» PROVIDED RECORDS
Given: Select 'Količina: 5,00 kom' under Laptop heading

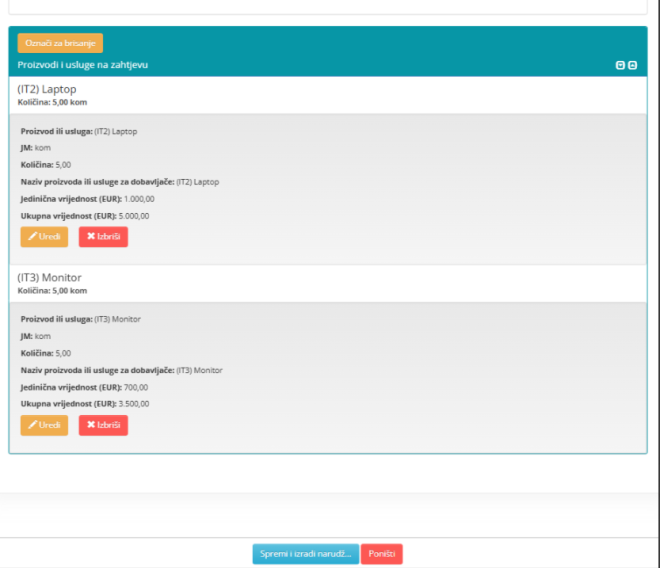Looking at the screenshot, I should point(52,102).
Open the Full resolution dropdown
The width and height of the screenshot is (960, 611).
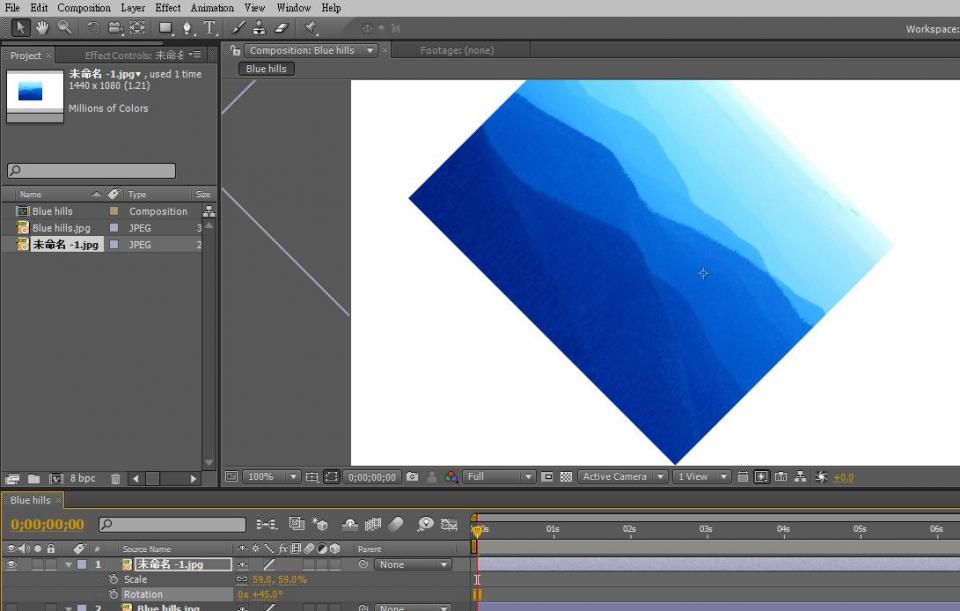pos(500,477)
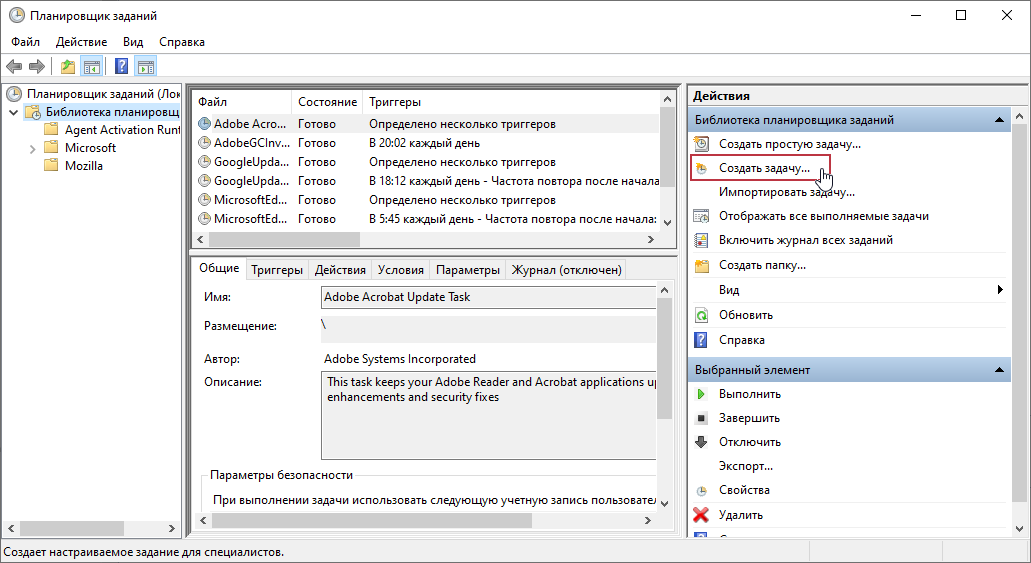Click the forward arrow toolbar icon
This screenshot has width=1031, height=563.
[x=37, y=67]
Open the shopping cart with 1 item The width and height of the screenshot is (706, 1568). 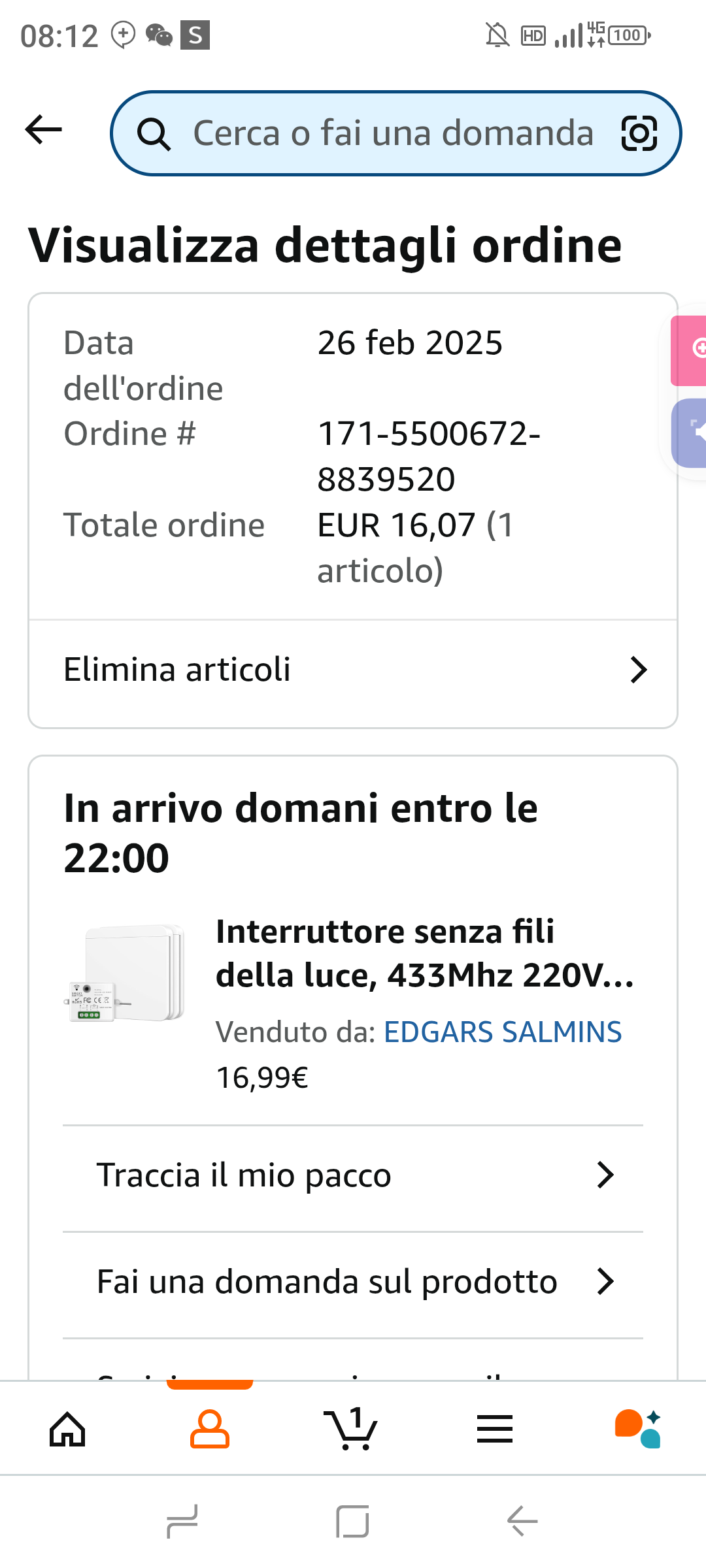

» YOUR OBJECTIVE
The result should be a verbatim copy of the data, free of pictures.

» ANSWER TO THIS TASK
Given: Select 'Količina: 5,00 kom' under Laptop heading

Looking at the screenshot, I should point(52,102).
Open the Full resolution dropdown
The width and height of the screenshot is (960, 611).
pos(500,477)
Click the forward arrow toolbar icon
This screenshot has width=1031, height=563.
[x=37, y=67]
Open the shopping cart with 1 item The width and height of the screenshot is (706, 1568). 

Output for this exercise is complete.